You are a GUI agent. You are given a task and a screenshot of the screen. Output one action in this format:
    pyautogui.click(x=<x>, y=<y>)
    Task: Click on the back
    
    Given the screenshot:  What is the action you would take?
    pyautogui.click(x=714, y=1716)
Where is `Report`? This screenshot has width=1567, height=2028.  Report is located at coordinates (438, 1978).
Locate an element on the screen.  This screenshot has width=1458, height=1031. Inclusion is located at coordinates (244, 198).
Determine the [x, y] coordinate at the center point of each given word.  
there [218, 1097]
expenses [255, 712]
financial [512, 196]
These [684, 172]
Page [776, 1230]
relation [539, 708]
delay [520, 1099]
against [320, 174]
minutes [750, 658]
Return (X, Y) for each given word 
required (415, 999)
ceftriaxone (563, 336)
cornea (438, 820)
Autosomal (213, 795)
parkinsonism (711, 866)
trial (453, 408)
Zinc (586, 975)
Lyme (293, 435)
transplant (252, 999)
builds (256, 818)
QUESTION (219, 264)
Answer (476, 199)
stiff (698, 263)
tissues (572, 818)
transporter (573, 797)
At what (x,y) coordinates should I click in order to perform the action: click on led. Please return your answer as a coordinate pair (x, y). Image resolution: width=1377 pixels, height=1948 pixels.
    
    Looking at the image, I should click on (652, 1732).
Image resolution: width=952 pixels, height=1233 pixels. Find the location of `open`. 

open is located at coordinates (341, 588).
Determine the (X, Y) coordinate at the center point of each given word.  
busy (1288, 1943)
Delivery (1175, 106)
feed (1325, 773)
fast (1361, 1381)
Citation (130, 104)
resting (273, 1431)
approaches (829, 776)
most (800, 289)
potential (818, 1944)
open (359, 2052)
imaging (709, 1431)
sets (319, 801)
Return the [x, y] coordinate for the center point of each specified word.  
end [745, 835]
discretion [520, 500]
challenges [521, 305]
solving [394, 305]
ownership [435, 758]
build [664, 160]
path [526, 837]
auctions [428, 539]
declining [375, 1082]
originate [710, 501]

○ ○ ○ ○ ○ ○ ○

Given request>
Reproduce all of the material above verbatim, line for line.

Reply to the exercise>
You are a GUI agent. You are given a task and a screenshot of the screen. Output one action in this format:
    pyautogui.click(x=<x>, y=<y>)
    Task: Click on the back
    
    Given the screenshot:  What is the action you would take?
    pyautogui.click(x=714, y=1716)
Where is `Report`? This screenshot has width=1567, height=2028.  Report is located at coordinates (438, 1978).
Locate an element on the screen.  This screenshot has width=1458, height=1031. Inclusion is located at coordinates (244, 198).
Determine the [x, y] coordinate at the center point of each given word.  
there [218, 1097]
expenses [255, 712]
financial [512, 196]
These [684, 172]
Page [776, 1230]
relation [539, 708]
delay [520, 1099]
against [320, 174]
minutes [750, 658]
Return (X, Y) for each given word 
required (415, 999)
ceftriaxone (563, 336)
cornea (438, 820)
Autosomal (213, 795)
parkinsonism (711, 866)
trial (453, 408)
Zinc (586, 975)
Lyme (293, 435)
transplant (252, 999)
builds (256, 818)
QUESTION (219, 264)
Answer (476, 199)
stiff (698, 263)
tissues (572, 818)
transporter (573, 797)
At what (x,y) coordinates should I click in order to perform the action: click on led. Please return your answer as a coordinate pair (x, y). Image resolution: width=1377 pixels, height=1948 pixels.
    
    Looking at the image, I should click on (652, 1732).
Image resolution: width=952 pixels, height=1233 pixels. Find the location of `open`. 

open is located at coordinates (341, 588).
Determine the (X, Y) coordinate at the center point of each given word.  
busy (1288, 1943)
Delivery (1175, 106)
feed (1325, 773)
fast (1361, 1381)
Citation (130, 104)
resting (273, 1431)
approaches (829, 776)
most (800, 289)
potential (818, 1944)
open (359, 2052)
imaging (709, 1431)
sets (319, 801)
Return the [x, y] coordinate for the center point of each specified word.  
end [745, 835]
discretion [520, 500]
challenges [521, 305]
solving [394, 305]
ownership [435, 758]
build [664, 160]
path [526, 837]
auctions [428, 539]
declining [375, 1082]
originate [710, 501]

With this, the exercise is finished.